* _Page extract_:
Once the middle fingers started flying, Stacey Chiarolanza knew she had to do something.
The owner of Aunt B’s Ice Cream in Brigantine posted on social media in mid July, and in the shop itself, asking customers to be more patient — moreover to stop harassing and throwing garbage at her largely teen-aged staff — as the shop dealt with long lines and favorite flavors out of stock.
“Chances are if you’re standing here ordering ice cream you are having a good day, so please pass the positivity to us,” the message read.
Such was the latest in a string of ugly outbursts involving fed-up customers and food service workers, as the industry attempts to navigate a not-quite-post-COVID dining world.
As customers rush back to full-capacity dining rooms around New Jersey, eateries of all sort — from fine dining to ice cream parlors — flounder beneath a nationwide labor shortage and encompassing supply chain crisis.
If you’ve gone out to dinner this year, you’ve likely already seen it: Wait times are longer, popular dishes are out of stock and, in general, the entire dining experience has become a lesson in patience and empathy.

* _Recorded information_:
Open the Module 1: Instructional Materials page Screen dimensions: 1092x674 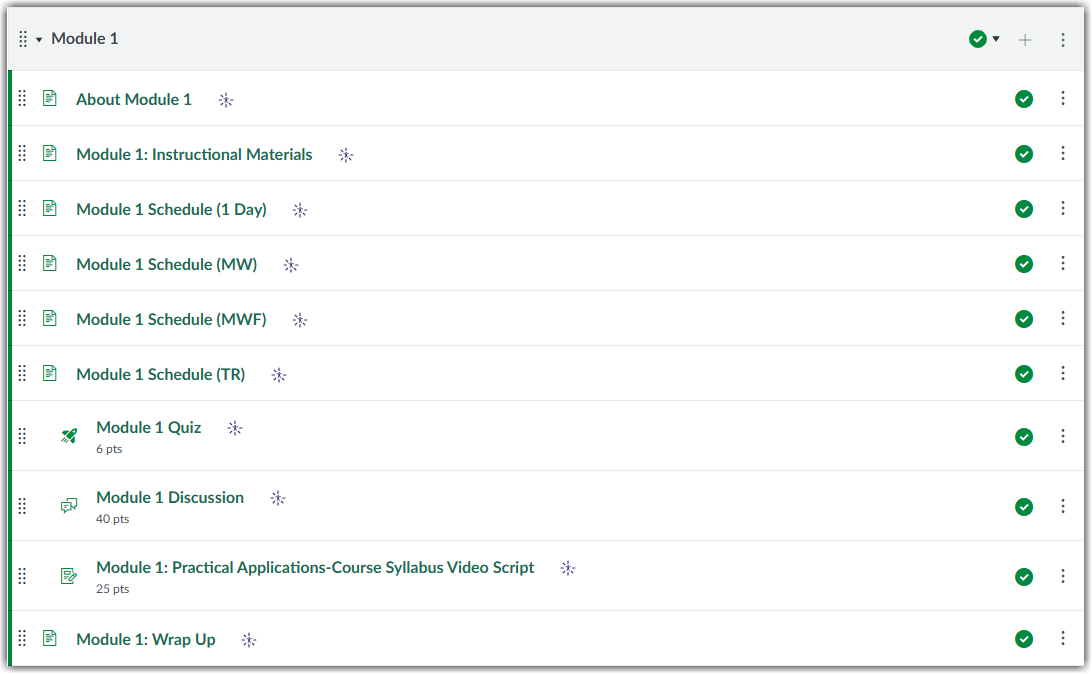pos(194,154)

* _Action item_: In the article about Aunt B's Ice Cream, why did the owner post a message asking customers to be more patient? Answer in one to three sentences.

* _Task response_: Customers had turned hostile, flashing middle fingers, harassing her mostly teenage staff and throwing garbage at them. This happened while the shop struggled with long lines and favorite flavors out of stock. She wanted customers to show patience and stop the harassment.